Ralph Fiennes has made a witty choice. He launches a Bath season – which he has programmed and in which he directs and acts – with a new play about a crowd-pulling Victorian actor who ran his own theatre.
In the 1870s, Henry Irving was the most popular male actor on the London stage, a performer of flourish, who was credited with making the stage respectable: he was the first theatrical knight. He was also a saturnine celebrity – Bernard Shaw mocked him in The Man of Destiny – whose glowerings are laughed at here when he enters as a tormentedly grinning Malvolio.

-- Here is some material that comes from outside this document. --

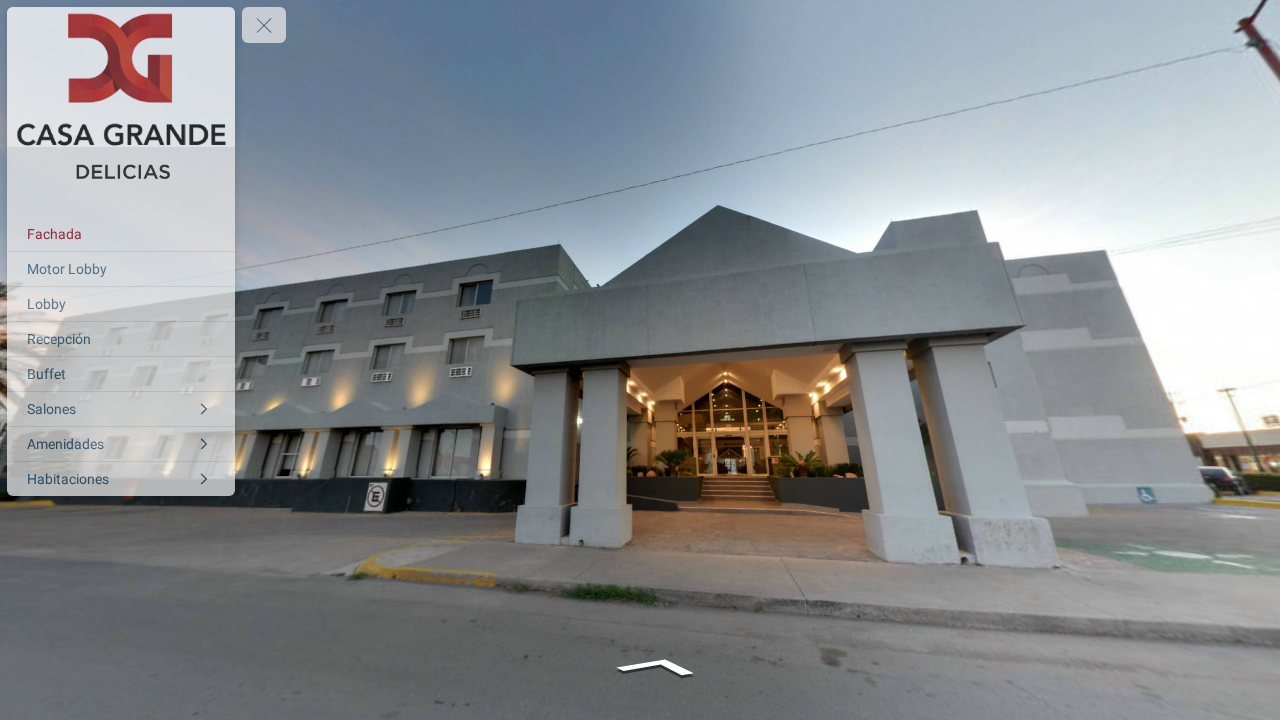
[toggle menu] (264, 25)
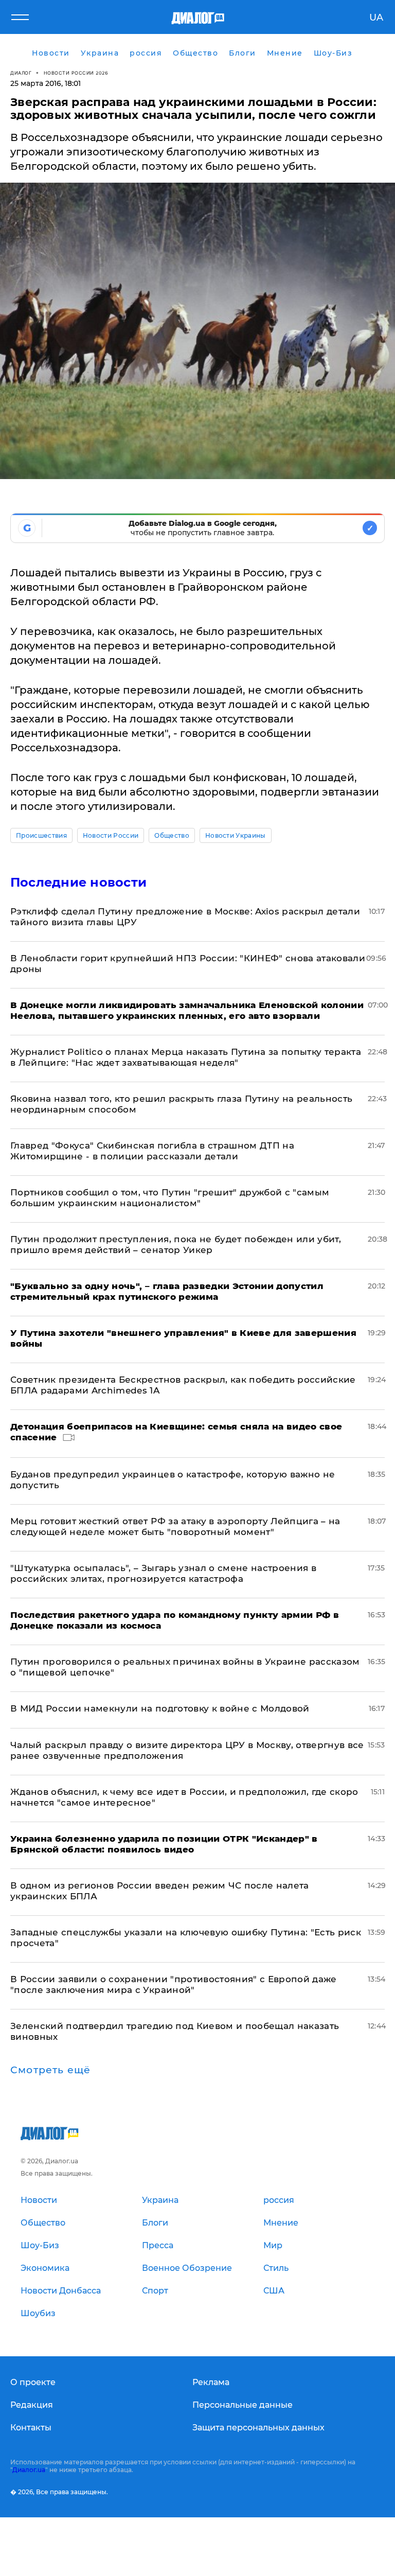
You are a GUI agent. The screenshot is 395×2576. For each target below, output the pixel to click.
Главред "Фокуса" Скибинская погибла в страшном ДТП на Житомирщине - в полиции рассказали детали (152, 1150)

Irving ran the Lyceum but he shared its audience’s love with Ellen Terry, an actor who was said to speak Shakespeare’s words as if she were repeating something she had heard at home. It is her grace that pervades this stage.
Inspired by Michael Holroyd’s 2008 book A Strange Eventful History – which traces the lives of the two actors and Terry’s extraordinary children, Edward Gordon Craig and Edith Craig – Fiennes suggested to David Hare that their story might trigger a play. Hare has done them proud. Heartfelt, truly feminist and funny, Grace Pervades shows how character is made, on and off stage. It examines the theatre of the last 150 years, and the waywardness of inheritance, without being history-crammed. It is fleetly directed by Jeremy Herrin.
This is an evening not of dynamic plot but of anecdotal scenes yielding vital contrasts. Everyone is continuously debating – not merely in words but in their persons – what a character can be, what the stage should offer. Irving is all will and determination. Nothing is unstudied: “I shall try to be more last minute,” he announces to his lover Terry, who also advises him to look at his fellow actors as well as the audience.
For Irving, the stage was everything. For Terry, it was incidental to the richness of her life
He fought a stammer – Fiennes imitates it only once but indicates a lifetime of elocution with emphatic endings to words. He struggled against ungainliness: Fiennes’s feet are turned out as if straining for a ballet position. He is mannered (Terry teases him for his pronunciation of “good” as “gud”); Fiennes has an Olivier-as-Richard III look. And yet, how he gleams. This is a terrific incarnation: never ingratiating, yet catching at the heart.
For Irving, the stage was everything. For Terry, it was incidental to the richness of her life. He was all resolution; she appeared wholly natural. Coming from an acting dynasty, it might seem that she put on a family mantle, as did her great-nephew John Gielgud. But Terry was fed up with people praising her charm, rightly thinking this undersold her professional skill. She didn’t use the word misogyny, but I would. In an illuminating scene, she derides being praised for “floating” across the stage, as if she had fairy feet – and demonstrates how she manufactures the impression. She was the face of Rimmel; she was also the author of lectures on Shakespeare, unforgettably staged by Eileen Atkins 11 years ago. Miranda Raison exactly, finely, suggests both intelligence and lightness, the rare marvel of an actor (Atkins is another, Carey Mulligan a third) who seems not to project but to transmit.
Terry’s children are seen, laughably and truthfully, as astonishing opposites. Her son, Edward Gordon Craig, was a visionary shit. He foresaw modern stage design, abandoning naturalistic clutter in favour of shafts of lighting and screens: Bob Crowley’s design – enclosed in a gold Victorian proscenium arch – deftly reproduces the monumental pillars and uncomfortable thrones of his Hamlet.
Mesmerised by his own talent, and by his mother, Craig was full of dreams but got hardly anything produced. He wanted a stage free of words – and of actors, preferring marionettes. He was keen on Mussolini. Jordan Metcalfe captures his preening and petulance, though not the magnetism that enabled him to have 13 children by eight women.
Sister Edy is vivaciously embodied by Ruby Ashbourne Serkis: surrounded by female lovers, dressed in tweed, blazing with principle. A suffrage campaigner and costume designer, she founded a theatre company, Pioneer Players, believing the stage was nothing if it did not change people’s minds. Virginia Woolf characterised her as a woman “all agog to get things up”.
Irving and Terry are equally honoured here – but not elsewhere. Outside the National Portrait Gallery is a statue of Irving. Why, when the gallery was reorganised, emphasising a new gender equality, did it not put up a statue to Terry? The woman who “turned critics into lovers”.